* TASK DESCRIPTION *
Nothing in the records below may change; print them all exactly.

Saved data entries
# # #
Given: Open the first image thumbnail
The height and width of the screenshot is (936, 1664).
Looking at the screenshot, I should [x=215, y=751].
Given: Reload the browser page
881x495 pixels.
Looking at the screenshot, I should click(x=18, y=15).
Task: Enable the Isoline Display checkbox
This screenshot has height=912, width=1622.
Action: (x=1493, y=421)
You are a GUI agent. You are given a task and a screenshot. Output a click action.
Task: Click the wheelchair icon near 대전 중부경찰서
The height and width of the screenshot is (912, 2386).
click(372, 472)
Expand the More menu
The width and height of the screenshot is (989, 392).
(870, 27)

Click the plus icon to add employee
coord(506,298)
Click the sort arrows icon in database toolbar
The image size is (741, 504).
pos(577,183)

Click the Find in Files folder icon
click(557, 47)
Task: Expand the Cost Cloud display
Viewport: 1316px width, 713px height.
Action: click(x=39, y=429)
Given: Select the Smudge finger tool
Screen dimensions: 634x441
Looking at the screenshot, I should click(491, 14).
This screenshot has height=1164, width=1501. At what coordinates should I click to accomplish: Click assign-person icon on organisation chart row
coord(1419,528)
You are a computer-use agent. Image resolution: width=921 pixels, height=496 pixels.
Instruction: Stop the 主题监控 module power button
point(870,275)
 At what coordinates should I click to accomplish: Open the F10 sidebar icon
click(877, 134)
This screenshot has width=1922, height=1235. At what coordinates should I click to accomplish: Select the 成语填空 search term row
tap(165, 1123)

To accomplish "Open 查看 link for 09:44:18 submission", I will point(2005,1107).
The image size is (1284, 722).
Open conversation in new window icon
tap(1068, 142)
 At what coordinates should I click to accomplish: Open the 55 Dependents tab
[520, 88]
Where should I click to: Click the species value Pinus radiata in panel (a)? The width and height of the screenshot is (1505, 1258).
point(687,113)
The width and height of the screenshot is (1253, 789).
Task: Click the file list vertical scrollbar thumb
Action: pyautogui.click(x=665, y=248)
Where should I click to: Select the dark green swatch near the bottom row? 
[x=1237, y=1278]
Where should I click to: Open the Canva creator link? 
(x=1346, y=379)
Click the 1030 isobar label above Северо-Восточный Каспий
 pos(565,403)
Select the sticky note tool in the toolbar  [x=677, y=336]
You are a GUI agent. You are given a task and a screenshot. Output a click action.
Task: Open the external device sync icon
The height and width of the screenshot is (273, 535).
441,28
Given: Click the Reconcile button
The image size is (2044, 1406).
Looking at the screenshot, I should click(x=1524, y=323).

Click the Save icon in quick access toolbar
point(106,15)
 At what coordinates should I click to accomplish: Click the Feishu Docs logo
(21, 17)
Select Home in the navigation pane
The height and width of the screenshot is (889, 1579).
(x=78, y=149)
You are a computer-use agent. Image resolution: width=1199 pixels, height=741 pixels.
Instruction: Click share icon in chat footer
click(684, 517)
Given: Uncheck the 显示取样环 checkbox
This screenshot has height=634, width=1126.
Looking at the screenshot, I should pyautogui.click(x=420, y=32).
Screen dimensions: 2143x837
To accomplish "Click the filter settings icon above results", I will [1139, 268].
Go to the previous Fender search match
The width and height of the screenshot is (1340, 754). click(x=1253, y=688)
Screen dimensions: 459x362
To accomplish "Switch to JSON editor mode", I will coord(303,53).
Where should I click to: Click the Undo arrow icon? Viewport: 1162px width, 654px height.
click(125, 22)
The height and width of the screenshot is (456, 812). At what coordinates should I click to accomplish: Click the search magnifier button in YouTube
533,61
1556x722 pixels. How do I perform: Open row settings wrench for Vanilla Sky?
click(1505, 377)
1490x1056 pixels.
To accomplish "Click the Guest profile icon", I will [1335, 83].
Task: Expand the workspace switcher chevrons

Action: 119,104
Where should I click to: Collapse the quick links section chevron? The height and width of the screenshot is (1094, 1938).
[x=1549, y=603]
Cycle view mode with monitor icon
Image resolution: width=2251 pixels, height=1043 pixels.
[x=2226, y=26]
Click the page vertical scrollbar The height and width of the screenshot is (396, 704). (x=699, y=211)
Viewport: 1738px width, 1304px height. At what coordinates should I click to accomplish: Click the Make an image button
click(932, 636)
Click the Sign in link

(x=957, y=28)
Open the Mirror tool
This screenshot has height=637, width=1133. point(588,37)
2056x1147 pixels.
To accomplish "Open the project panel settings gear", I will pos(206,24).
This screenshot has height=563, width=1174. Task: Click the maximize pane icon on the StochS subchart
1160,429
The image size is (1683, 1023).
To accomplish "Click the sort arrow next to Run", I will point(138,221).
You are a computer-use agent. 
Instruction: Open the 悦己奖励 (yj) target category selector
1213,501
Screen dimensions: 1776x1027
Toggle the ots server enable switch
# # #
* TASK RESULT *
Given: Open the first image thumbnail
The height and width of the screenshot is (936, 1664).
Looking at the screenshot, I should [x=215, y=751].
Given: Reload the browser page
881x495 pixels.
Looking at the screenshot, I should click(x=18, y=15).
Task: Enable the Isoline Display checkbox
This screenshot has height=912, width=1622.
Action: (x=1493, y=421)
You are a GUI agent. You are given a task and a screenshot. Output a click action.
Task: Click the wheelchair icon near 대전 중부경찰서
The height and width of the screenshot is (912, 2386).
click(372, 472)
Expand the More menu
The width and height of the screenshot is (989, 392).
(870, 27)

Click the plus icon to add employee
coord(506,298)
Click the sort arrows icon in database toolbar
The image size is (741, 504).
pos(577,183)

Click the Find in Files folder icon
click(557, 47)
Task: Expand the Cost Cloud display
Viewport: 1316px width, 713px height.
Action: click(x=39, y=429)
Given: Select the Smudge finger tool
Screen dimensions: 634x441
Looking at the screenshot, I should click(491, 14).
This screenshot has height=1164, width=1501. At what coordinates should I click to accomplish: Click assign-person icon on organisation chart row
coord(1419,528)
You are a computer-use agent. Image resolution: width=921 pixels, height=496 pixels.
Instruction: Stop the 主题监控 module power button
point(870,275)
 At what coordinates should I click to accomplish: Open the F10 sidebar icon
click(877, 134)
This screenshot has width=1922, height=1235. At what coordinates should I click to accomplish: Select the 成语填空 search term row
tap(165, 1123)

To accomplish "Open 查看 link for 09:44:18 submission", I will point(2005,1107).
The image size is (1284, 722).
Open conversation in new window icon
tap(1068, 142)
 At what coordinates should I click to accomplish: Open the 55 Dependents tab
[520, 88]
Where should I click to: Click the species value Pinus radiata in panel (a)? The width and height of the screenshot is (1505, 1258).
point(687,113)
The width and height of the screenshot is (1253, 789).
Task: Click the file list vertical scrollbar thumb
Action: pyautogui.click(x=665, y=248)
Where should I click to: Select the dark green swatch near the bottom row? 
[x=1237, y=1278]
Where should I click to: Open the Canva creator link? 
(x=1346, y=379)
Click the 1030 isobar label above Северо-Восточный Каспий
 pos(565,403)
Select the sticky note tool in the toolbar  [x=677, y=336]
You are a GUI agent. You are given a task and a screenshot. Output a click action.
Task: Open the external device sync icon
The height and width of the screenshot is (273, 535).
441,28
Given: Click the Reconcile button
The image size is (2044, 1406).
Looking at the screenshot, I should click(x=1524, y=323).

Click the Save icon in quick access toolbar
point(106,15)
 At what coordinates should I click to accomplish: Click the Feishu Docs logo
(21, 17)
Select Home in the navigation pane
The height and width of the screenshot is (889, 1579).
(x=78, y=149)
You are a computer-use agent. Image resolution: width=1199 pixels, height=741 pixels.
Instruction: Click share icon in chat footer
click(684, 517)
Given: Uncheck the 显示取样环 checkbox
This screenshot has height=634, width=1126.
Looking at the screenshot, I should pyautogui.click(x=420, y=32).
Screen dimensions: 2143x837
To accomplish "Click the filter settings icon above results", I will [1139, 268].
Go to the previous Fender search match
The width and height of the screenshot is (1340, 754). click(x=1253, y=688)
Screen dimensions: 459x362
To accomplish "Switch to JSON editor mode", I will coord(303,53).
Where should I click to: Click the Undo arrow icon? Viewport: 1162px width, 654px height.
click(125, 22)
The height and width of the screenshot is (456, 812). At what coordinates should I click to accomplish: Click the search magnifier button in YouTube
533,61
1556x722 pixels. How do I perform: Open row settings wrench for Vanilla Sky?
click(1505, 377)
1490x1056 pixels.
To accomplish "Click the Guest profile icon", I will [1335, 83].
Task: Expand the workspace switcher chevrons

Action: 119,104
Where should I click to: Collapse the quick links section chevron? The height and width of the screenshot is (1094, 1938).
[x=1549, y=603]
Cycle view mode with monitor icon
Image resolution: width=2251 pixels, height=1043 pixels.
[x=2226, y=26]
Click the page vertical scrollbar The height and width of the screenshot is (396, 704). (x=699, y=211)
Viewport: 1738px width, 1304px height. At what coordinates should I click to accomplish: Click the Make an image button
click(932, 636)
Click the Sign in link

(x=957, y=28)
Open the Mirror tool
This screenshot has height=637, width=1133. point(588,37)
2056x1147 pixels.
To accomplish "Open the project panel settings gear", I will pos(206,24).
This screenshot has height=563, width=1174. Task: Click the maximize pane icon on the StochS subchart
1160,429
The image size is (1683, 1023).
To accomplish "Click the sort arrow next to Run", I will point(138,221).
You are a computer-use agent. 
Instruction: Open the 悦己奖励 (yj) target category selector
1213,501
Screen dimensions: 1776x1027
Toggle the ots server enable switch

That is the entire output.